Instant Pot Beef Stew
MAKES 4 TO 6 SERVINGS
450 g stewing beef, cut in ¾-inch cubes 1 tsp salt, divided ½ tsp pepper 3 tbsp all-purpose flour 2 tbsp canola oil, divided 1 onion, diced 3 tbsp tomato paste 1¾ cups sodium-reduced beef broth 4 carrots, cut in 1-inch chunks 2 yellow-fleshed potatoes, cut in 1-inch chunks 4 tsp Worcestershire sauce 1 bay leaf ½ tsp dried thyme 1½ cups frozen peas
Pat beef dry; place in bowl. Sprinkle with ½ tsp of the salt and pepper; toss to coat. Add flour, tossing to coat.
Press Sauté and set to More on 6- to 8-quart Instant Pot. Add 1 tbsp of the oil to pot. Brown half of the beef, stirring, for 3 minutes; transfer to bowl. Add remaining 1 tbsp oil to pot; repeat with remaining beef.

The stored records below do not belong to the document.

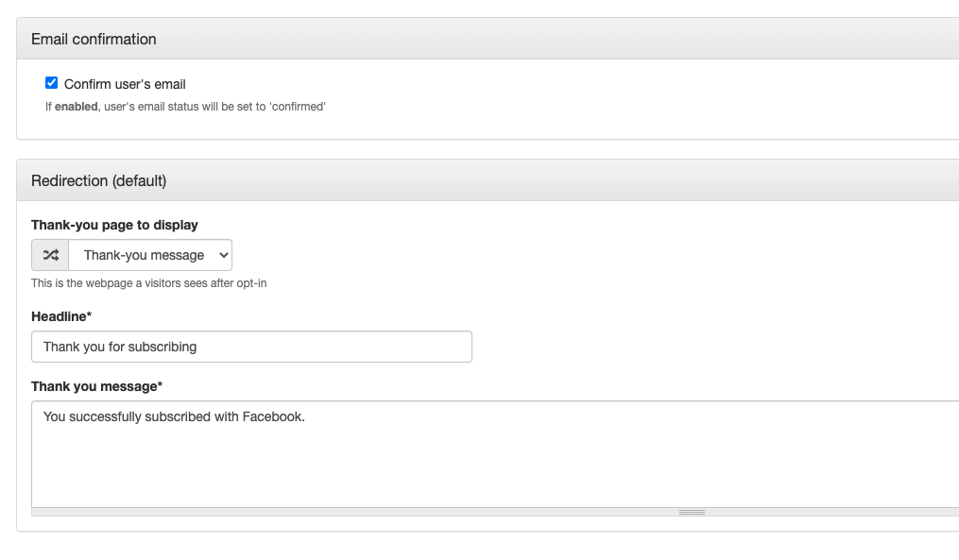Click the "Thank you message*" field label

[x=96, y=386]
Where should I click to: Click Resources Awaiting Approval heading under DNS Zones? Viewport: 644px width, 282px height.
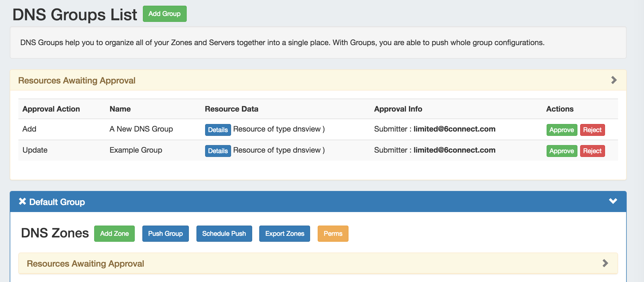pos(85,264)
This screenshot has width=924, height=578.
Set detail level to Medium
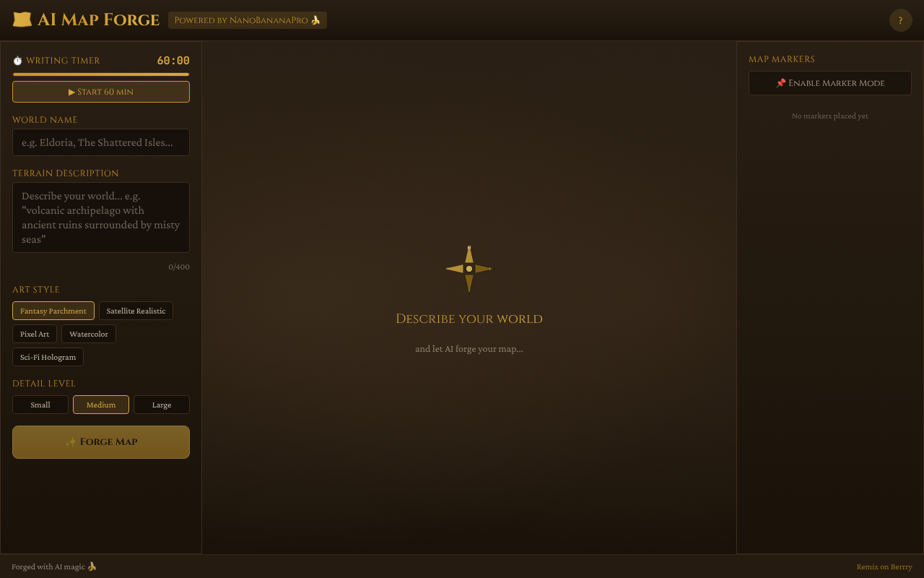(101, 405)

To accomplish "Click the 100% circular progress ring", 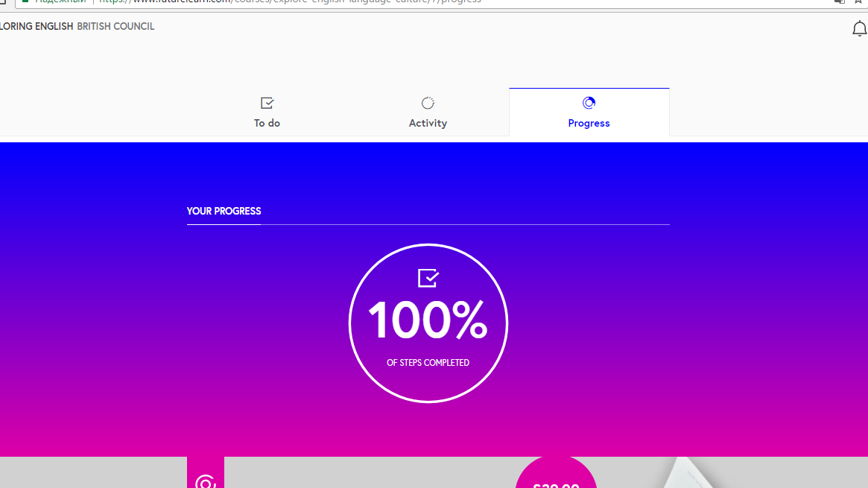I will [428, 323].
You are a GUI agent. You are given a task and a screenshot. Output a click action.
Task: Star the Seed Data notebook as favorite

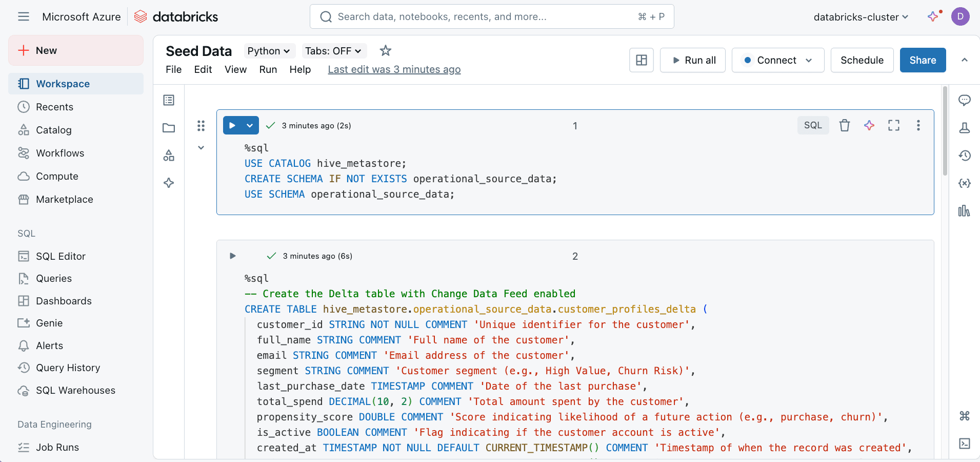(385, 51)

Add onion; cook, stirring occasionally, until softened, 3 to 4 minutes. Stir in tomato paste and remaining ½ tsp salt; cook, stirring frequently, for 1 minute. Add broth, stirring and scraping up browned bits.

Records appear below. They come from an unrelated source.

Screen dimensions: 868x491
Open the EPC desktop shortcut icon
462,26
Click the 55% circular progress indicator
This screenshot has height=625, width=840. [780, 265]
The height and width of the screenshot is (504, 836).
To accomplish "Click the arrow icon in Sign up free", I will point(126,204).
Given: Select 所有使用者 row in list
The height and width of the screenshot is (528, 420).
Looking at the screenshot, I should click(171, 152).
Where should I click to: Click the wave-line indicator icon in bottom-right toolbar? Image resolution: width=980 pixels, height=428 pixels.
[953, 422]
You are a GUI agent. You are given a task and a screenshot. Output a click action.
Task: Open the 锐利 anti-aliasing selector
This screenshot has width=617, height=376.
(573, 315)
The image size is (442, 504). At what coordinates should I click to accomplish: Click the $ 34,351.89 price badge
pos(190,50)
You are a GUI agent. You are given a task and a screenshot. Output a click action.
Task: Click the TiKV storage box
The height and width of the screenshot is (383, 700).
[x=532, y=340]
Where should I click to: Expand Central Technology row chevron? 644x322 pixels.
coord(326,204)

Return beef and any juices to pot. Add carrots, potatoes, Worcestershire sauce, bay leaf and thyme. Lock lid; close Pressure Release Valve. Press Manual Pressure Cook; set to high for 15 minutes (takes about 10 minutes to come to pressure). When cooking finishes, press Cancel; open Pressure Release Valve to release steam.
Open lid. Discard bay leaf; stir in peas.
For the best user experience, consult your appliance manual to understand your model’s functions.
PER EACH OF 6 SERVINGS about 285 cal, 21 g pro, 9 g total fat (2 g sat. fat), 33 g carb (5 g dietary fibre, 7 g sugar), 47 mg chol, 779 mg sodium, 613 mg potassium. % RDI: 10% calcium, 28% iron, 78% vit A, 24% vit C, 19% folate.